I appreciate your advising me of Ms. Matthias’ availability next week, but my written request of the DHCD was to meet with its Director, Mr. Stanley Jackson. Hence, I am at a loss to understand why a meeting with Ms. Matthias is being offered as a preliminary step towards the attainment of this goal.

It appears that the DHCD intends to move with dispatch to facilitate the release of Community Block Grant Funds in order that an out of town developer can implement the proposed North Capitol Townhomes Project and, frankly, I fear that it may succeed with this unfortunate and
unacceptable plan while I am engaged in and, possibly, being distracted by offers and arrangements to meet with surrogates of Mr. Jackson’s.

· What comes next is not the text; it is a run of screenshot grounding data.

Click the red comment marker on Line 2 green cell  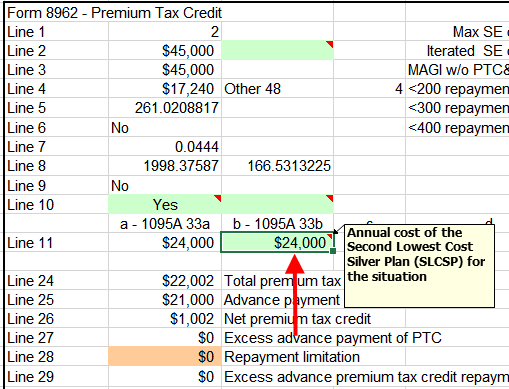(329, 44)
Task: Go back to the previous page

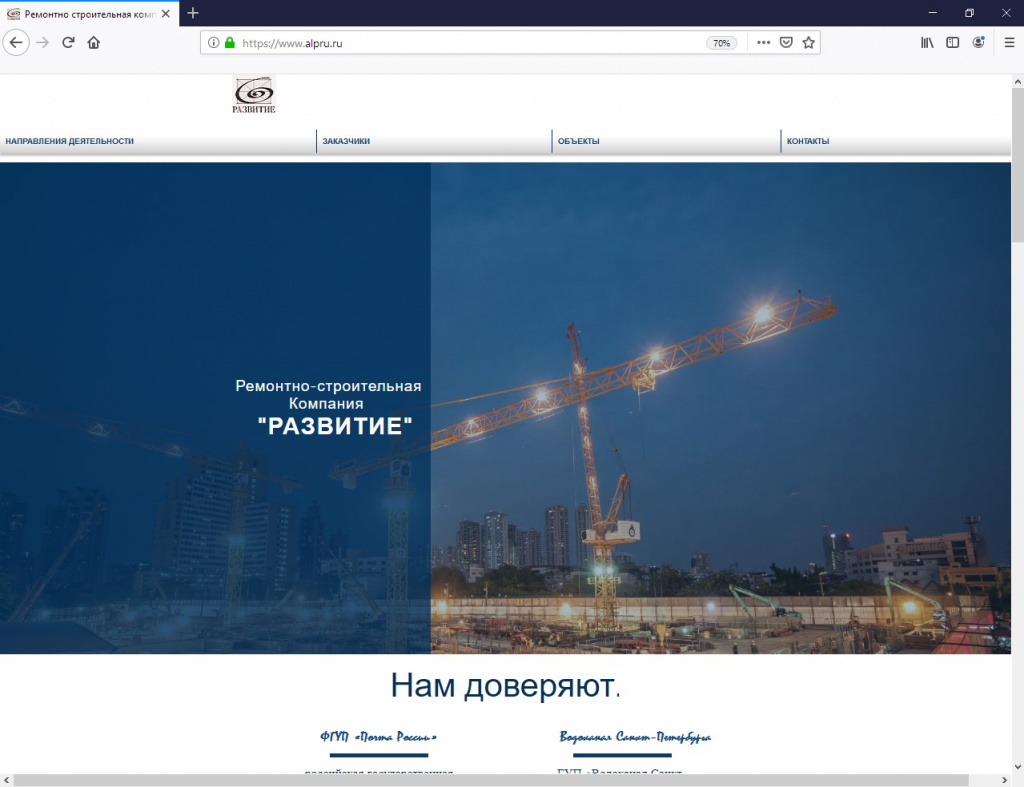Action: [16, 43]
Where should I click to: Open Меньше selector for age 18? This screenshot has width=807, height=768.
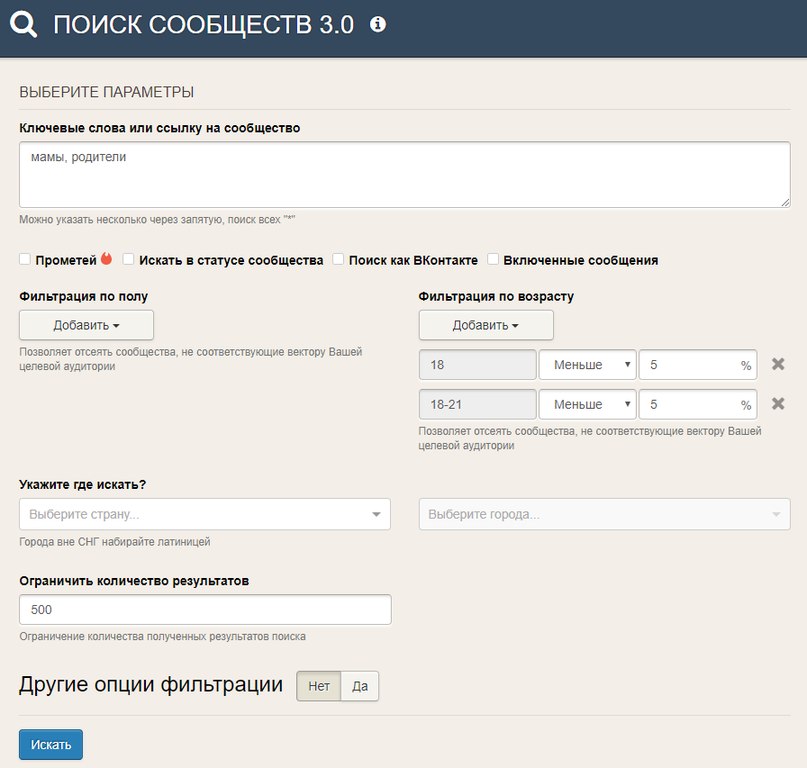(x=587, y=365)
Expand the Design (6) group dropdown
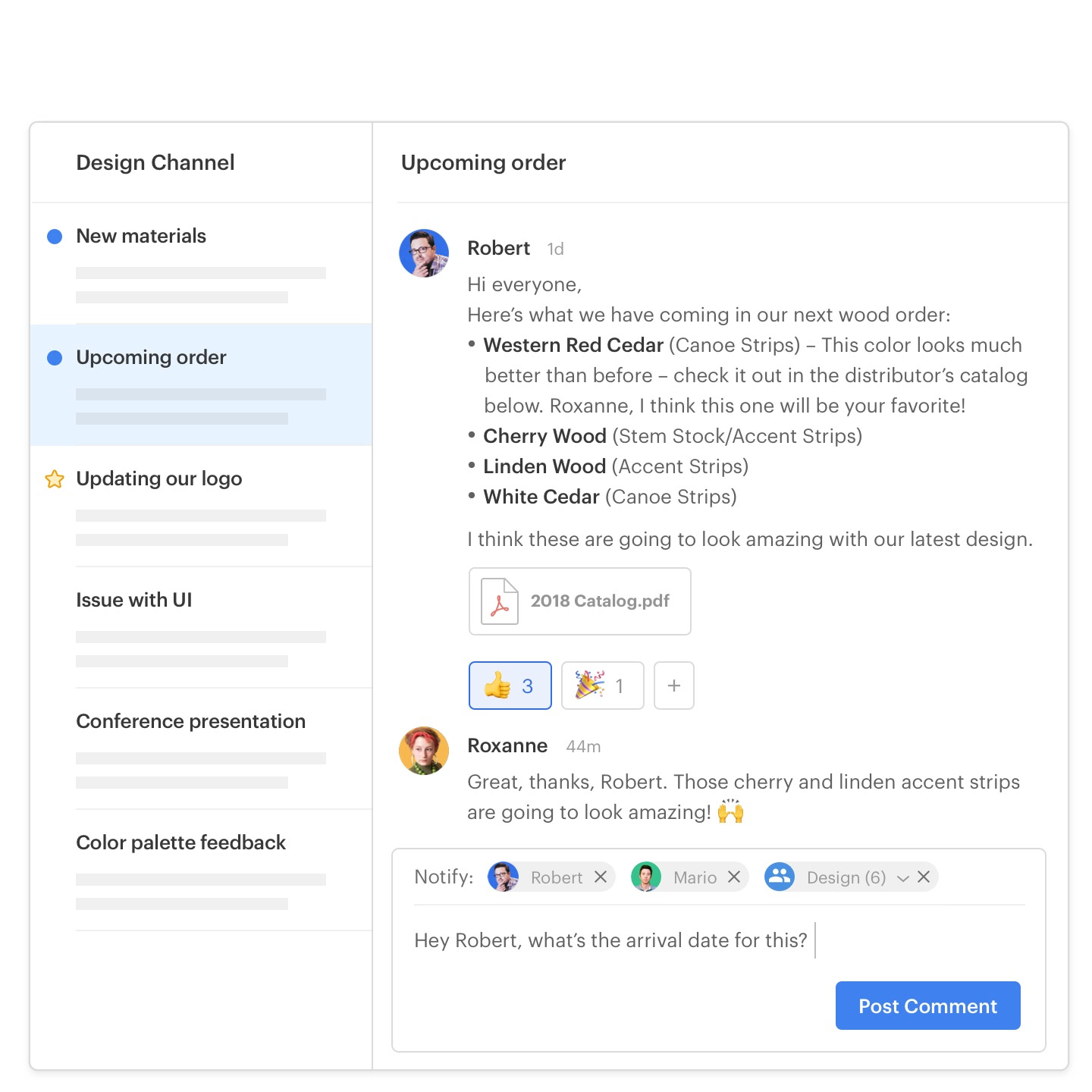This screenshot has width=1092, height=1092. click(902, 878)
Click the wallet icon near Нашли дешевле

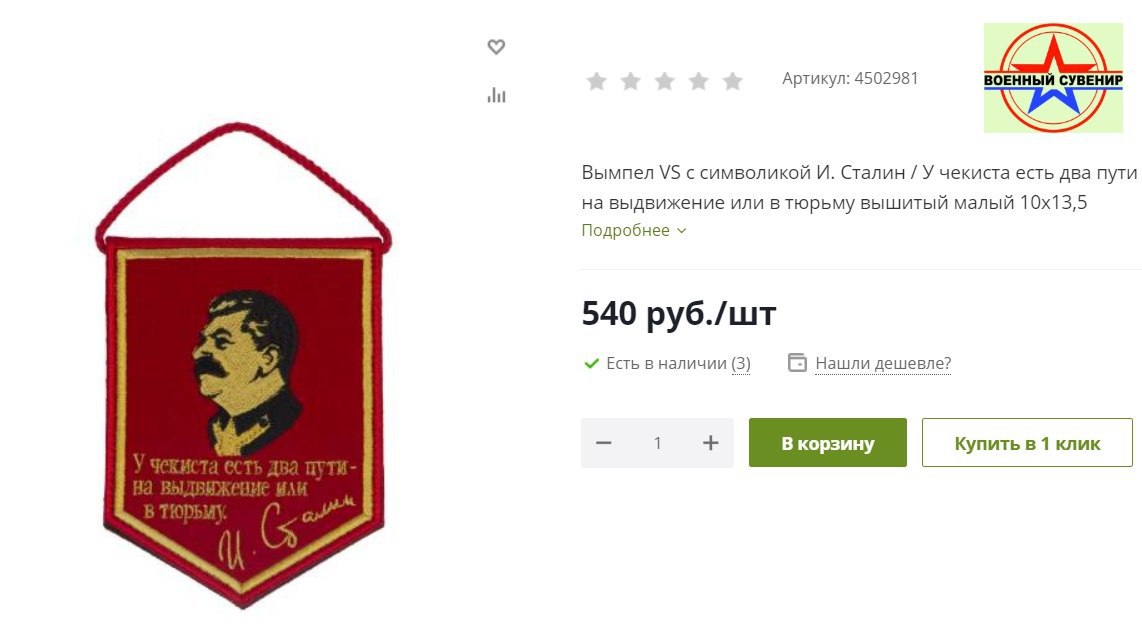click(x=798, y=363)
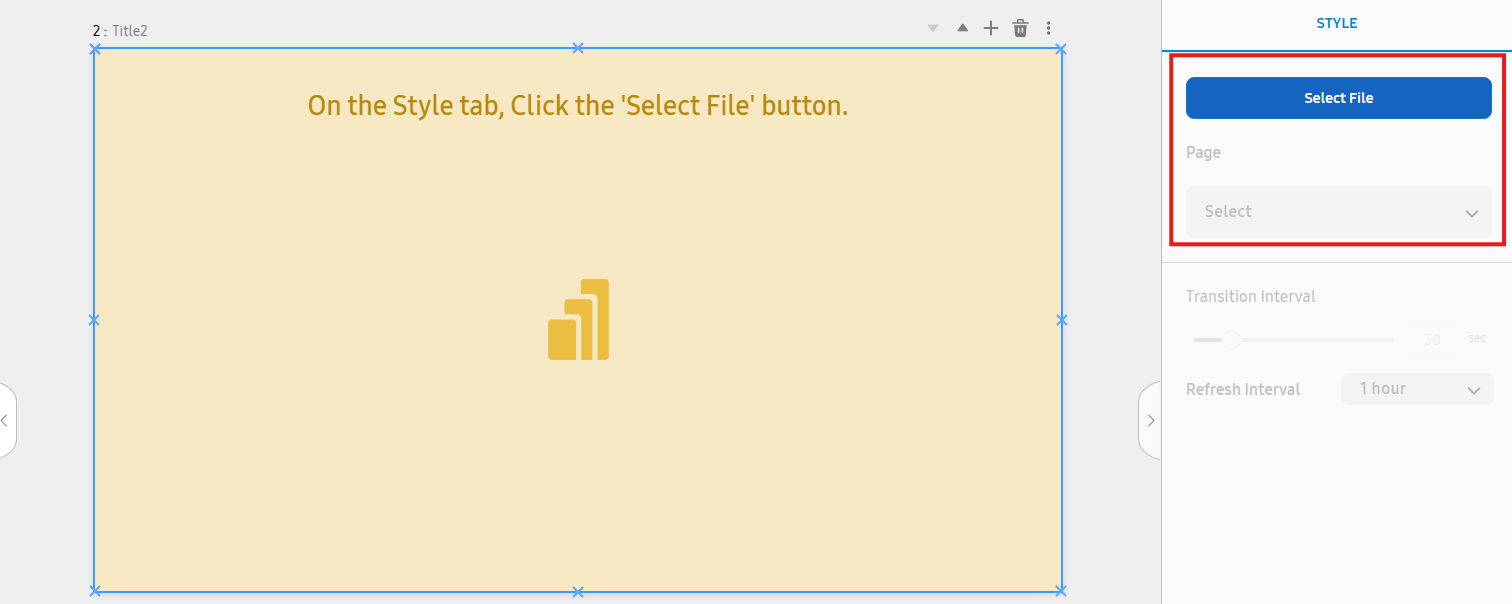1512x604 pixels.
Task: Click the Transition Interval slider handle
Action: [x=1231, y=340]
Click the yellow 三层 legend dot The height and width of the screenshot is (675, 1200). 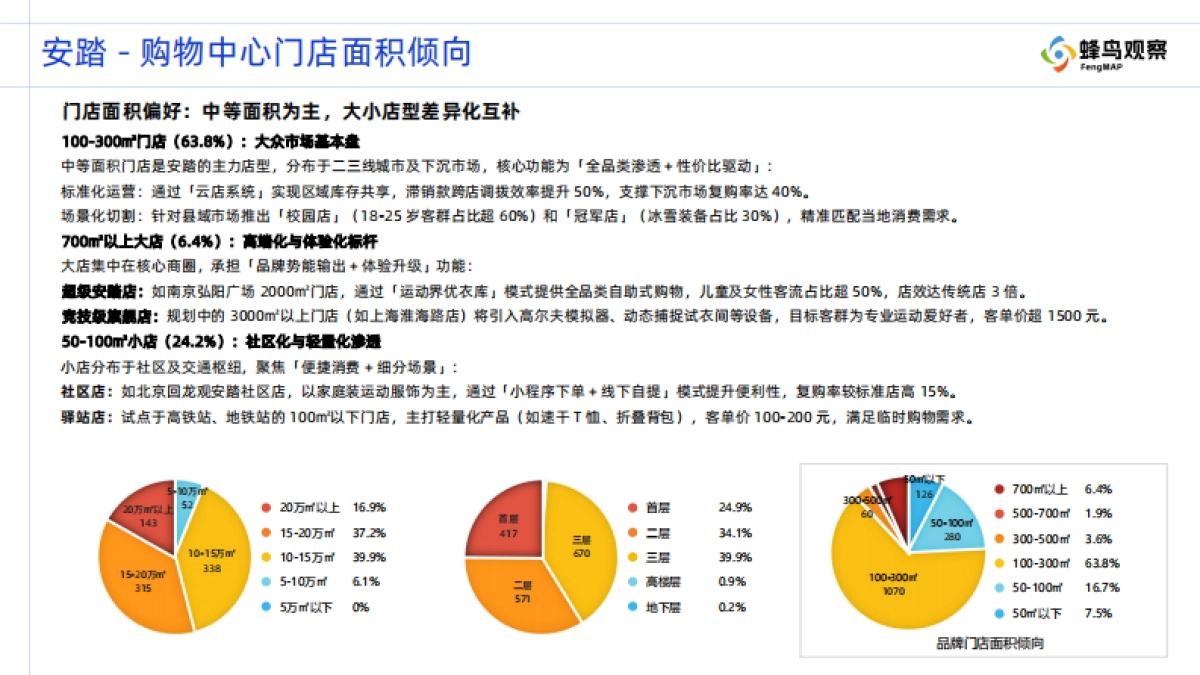click(635, 557)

As I have previously indicated, DHCD’s existing plans to continue a subsidized housing program for the next 30 years in my neighborhood, that has not yielded a single homeowner as a result of its implementation over the past 21, strikes me as an abomination that I/we who are also
heavily invested in this community, must resist by all possible means. Indeed, I have shared this position with Congresswoman Eleanor Holmes Norton’s representative, with Ward Five Council Member Vincent B. Orange and other members of the D.C. City Council, and I plan to elaborate on this position in a meeting with officials from the U.S. Department of Housing and
Urban Development that I plan to have in the immediate future.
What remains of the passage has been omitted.